Atheisme dan kemunculannya
Pada abad ke-15, tidak ada seorang pun yang kiranya menyatakan secara terbuka bahwa Tuhan itu tidak ada. Bahkan para pemikir paling liberal pun tidak menafikkan eksistensi Tuhan. Namun demikian kecenderungan ini mulai terkandung dalam pemikiran humanisme; yaitu penghargaan akan derajad manusia dan optimisme pada kekuatan pikiran manusia. Pada humanisme, Tuhan memang tidak disangkal, namun pusat perhatian dan titik tolak pemikiran sudah beralih kepada manusia.
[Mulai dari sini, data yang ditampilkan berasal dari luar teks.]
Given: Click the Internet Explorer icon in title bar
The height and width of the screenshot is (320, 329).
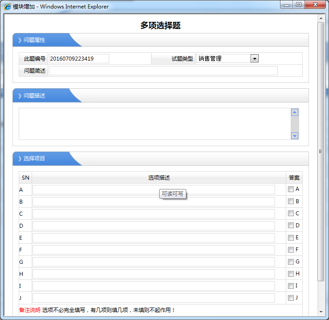Looking at the screenshot, I should 8,6.
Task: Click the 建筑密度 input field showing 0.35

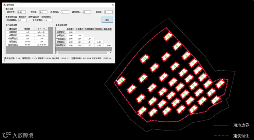Action: point(22,12)
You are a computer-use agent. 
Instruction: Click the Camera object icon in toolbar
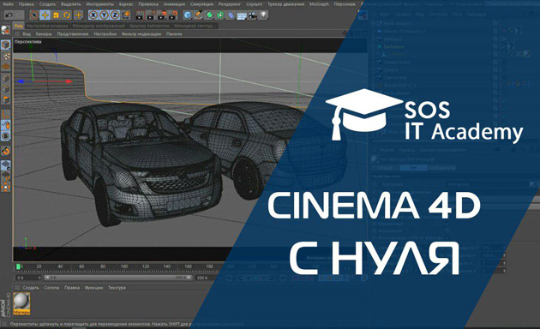point(253,15)
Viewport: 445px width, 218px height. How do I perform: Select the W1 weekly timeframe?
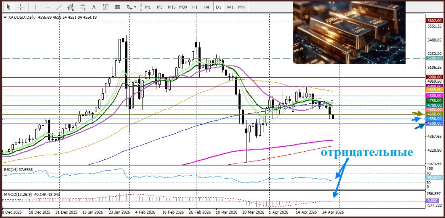[x=230, y=7]
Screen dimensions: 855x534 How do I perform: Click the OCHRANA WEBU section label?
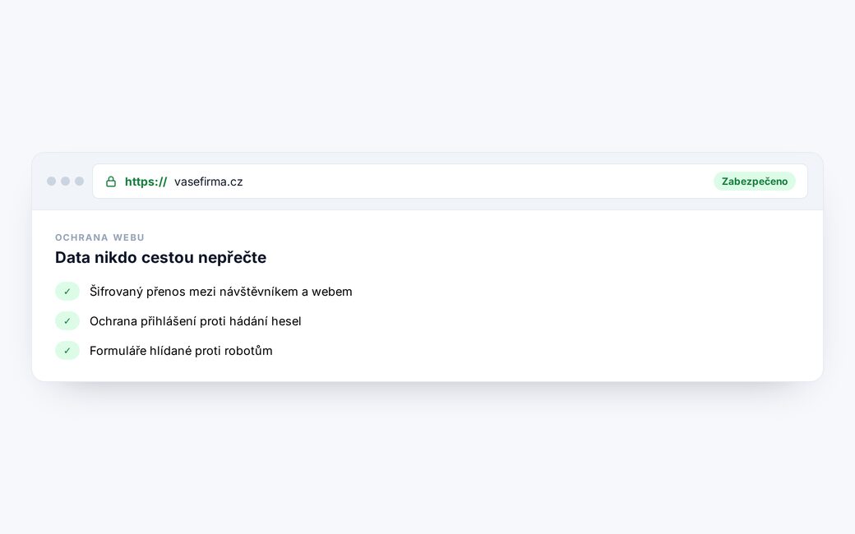99,237
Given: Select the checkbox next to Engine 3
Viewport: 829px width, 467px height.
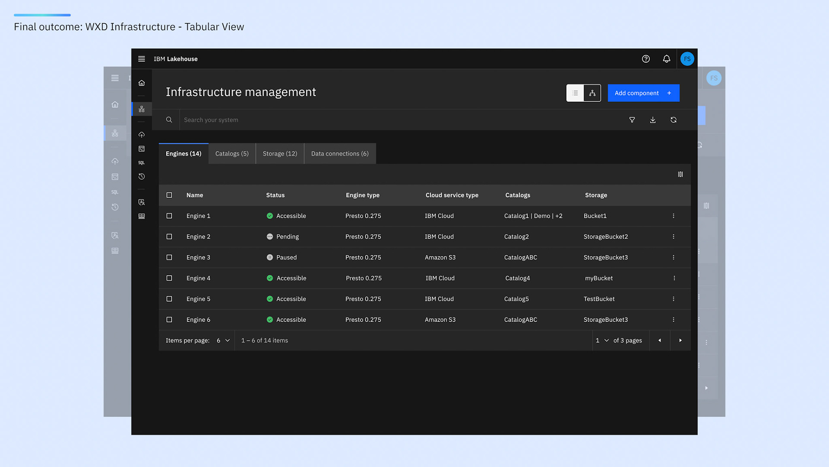Looking at the screenshot, I should click(x=169, y=257).
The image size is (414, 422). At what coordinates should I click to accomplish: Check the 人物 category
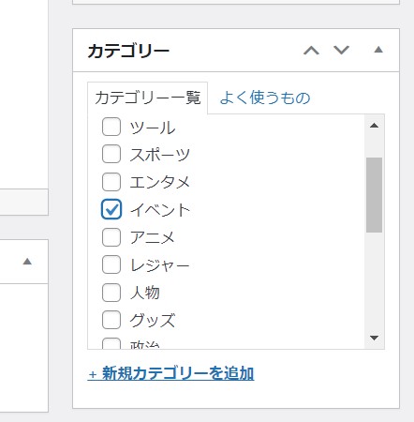(111, 293)
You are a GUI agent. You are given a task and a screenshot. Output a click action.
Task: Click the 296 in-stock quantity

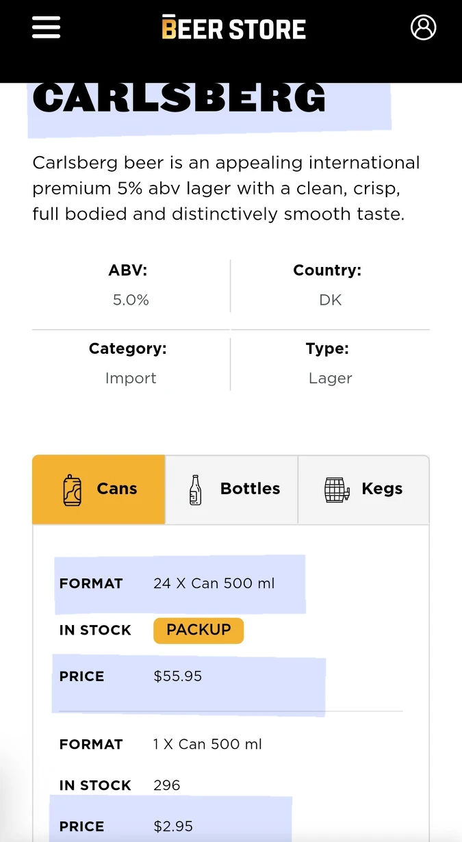coord(167,785)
Di sini kebebasan berpikir manusia dijunjung sehingga tidak harus tunduk kepada dogma-dogma agama yang kaku dan mengikat.
Pada tahun 1687 Isaac Newton menerbitkan bukunya “Principia” yang memaparkan hukum fisika mekanis. Buku itu menjelaskan bahwa alam semesta bergerak dengan hukum-hukum yang pasti dan tak berubah. Sejalan dengan pandangan Newton, muncullah Deisme. Dalam Deisme, Tuhan dipandang seperti pembuat jam, yang setelah membuat bumi, ia mengundurkan diri dan meninggalkan alam semesta berjalan sendiri dalam keteraturannya. Dalam deisme Tuhan tidak disangkal, tetapi disnigkirkan dari kenyataan hidup manusia.
Kecenderungan kepada Atheisme makin terasa dalam pandangan Saintisme. Di sini agama dan berbagai moralitas disangkal. Satu-satunya andalan manusia dalam mencapai kemajuan adalah ilmu pengetahuan. Hanya ilmu pengetahuanlah yang menjamin keselamatan manusia dalam menyelesaikan segala problematikanya.
Atheisme secara terang benderang diproklamasikan oleh para pemikir progresif seperti Karl Marx, Nietzsche, dan Feuerbach. Bukan saja mengangap bahwa agama adalah hasil imajinasi dan daya khayal semata, mereka juga menganggap bahwa Tuhan tidak lain dari ciptaan proyeksi ketidak-amanan jiwa manusia. Manusialah yang menciptakan Tuhan karena mereka berusaha untuk mencari jawaban atas kedua pertanyaan terdalamnya yang berada dalam misteri; waktu sebelum kemunculannya dan waktu sesudah kematiannya. Atheisme kian merebak ketika kaum Komunis berkuasa. Atheisme secara masal dipaksakan rezim Komunis di Rusia, Cina, Korea Utara dan Kuba.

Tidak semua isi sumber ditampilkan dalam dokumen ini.